Süddeutsche Zeitung

Atom-Debatte:Atombranche will nicht mehr zahlen

1,4 Milliarden Euro sollten die Atomkonzerne bis 2016 für die Laufzeitverlängerung zahlen. Geld, das in erneuerbare Energien gesteckt werden sollte - und bald fehlen könnte. Denn die Atomkonzerne drohen mit einem Zahlungsstopp.

M. Balser und M. Bauchmüller

Erneuerbare Energien statt Atomkraft - das ist die Devise der schwarz-gelben Koalition. Doch ausgerechnet der erste Schritt, die vorübergehende Abschaltung von sieben alten Kernkraftwerken, kann die Energiewende nun bremsen. Denn monatlich knapp neun Millionen Euro, welche die Betreiber der sieben Altanlagen eigentlich in den "Klima- und Energiefonds" der Bundesregierung einzahlen müssen, könnten bald fehlen.

Ende September hatten sich die Beteiligten darauf verständigt, einen solchen Fonds einzurichten, gewissermaßen als Gegenleistung für die Laufzeit-Verlängerung. Er soll von 2017 an die Brennelementesteuer ablösen, wird aber auch jetzt schon befüllt: mit "nicht rückzahlbaren Vorausleistungen", genau aufgeschlüsselt für jeden Meiler.

In diesem und im nächsten Jahr sollen so je 300 Millionen Euro zusammenkommen, in den Jahren 2013 bis 2016 jährlich 200 Millionen Euro. Die insgesamt 1,4 Milliarden Euro will der Bund in den Klimaschutz stecken. Nun aber drohen Löcher. Zunächst könnten jene 27 Millionen Euro fehlen, die nach dem Vertrag zwischen Bundesregierung und Energiekonzernen in den drei Monaten des Moratoriums auf die sieben Altmeiler entfallen.

Denn unter den Betreibern wächst der Ärger. Schließlich hatten sie Zahlungen für längere Laufzeiten zugesagt, nicht für längere Stillstände. "Wir zahlen nur für Reaktoren, die laufen", heißt es aus der Führungsetage eines der vier großen Atomkraftbetreiber. Auch andere stellen die Zahlungen in Frage. "Wir prüfen aktuell, inwieweit sich die geänderten Umstände auf die Leistung der Förderbeiträge auswirkt und werden dies mit unserem Vertragspartner erörtern", sagt ein Sprecher von Vattenfall.
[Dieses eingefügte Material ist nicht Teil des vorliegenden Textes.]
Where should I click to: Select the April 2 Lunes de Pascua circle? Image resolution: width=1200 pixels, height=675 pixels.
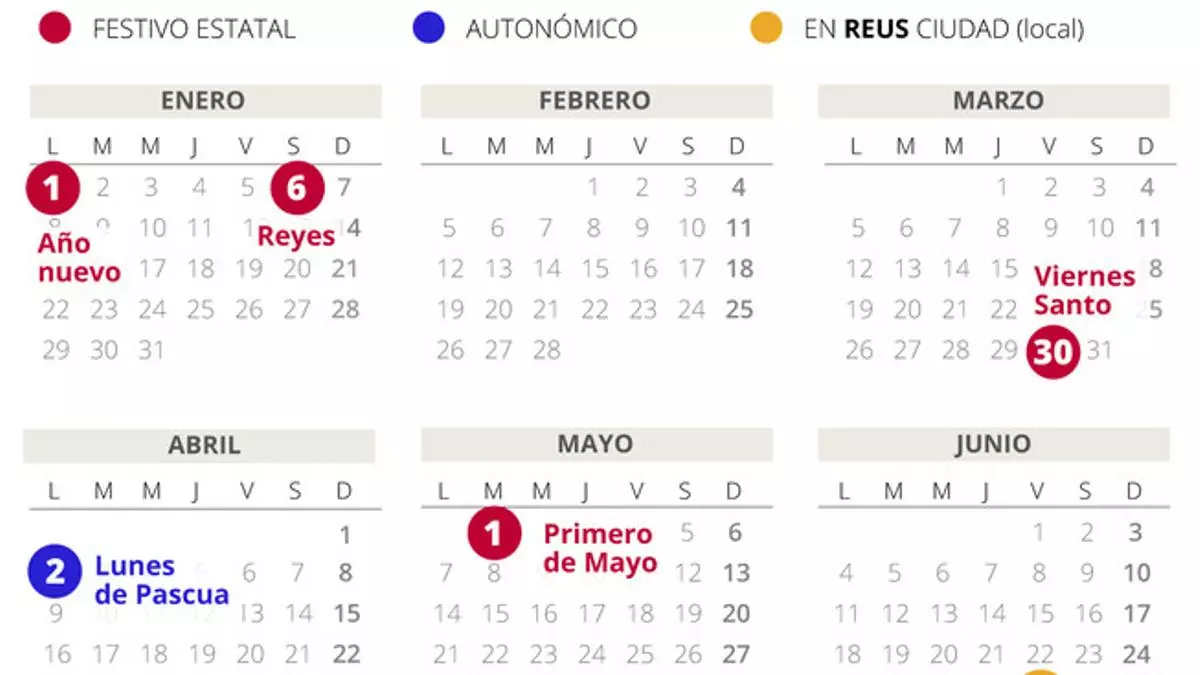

Auch aus dem Eon-Konzern verlautet, eine Prüfung sei möglich.

Ein Zahlungsstopp könnte neuen Streit mit der Regierung nach sich ziehen, denn die pocht auf die Gelder. "Alles andere wäre ein Vertragsbruch", heißt es im Bundesfinanzministerium. Tatsächlich sieht der Vertrag weitere Zahlungen auch dann vor, wenn ein Kernkraftwerk vorzeitig still gelegt wird - allerdings unter der Voraussetzung, dass sein Betreiber die noch nicht produzierten Reststrommengen auf eine andere Atomanlage übertragen darf. Und ob das bei Stilllegungen noch möglich sein wird, weiß derzeit keiner.

Die Situation könne vollends eskalieren, wenn Atomkraftwerke ganz abgeschaltet würden, heißt es aus Branchenkreisen. Dann stünden Zahlungen in größerem Umfang in Frage.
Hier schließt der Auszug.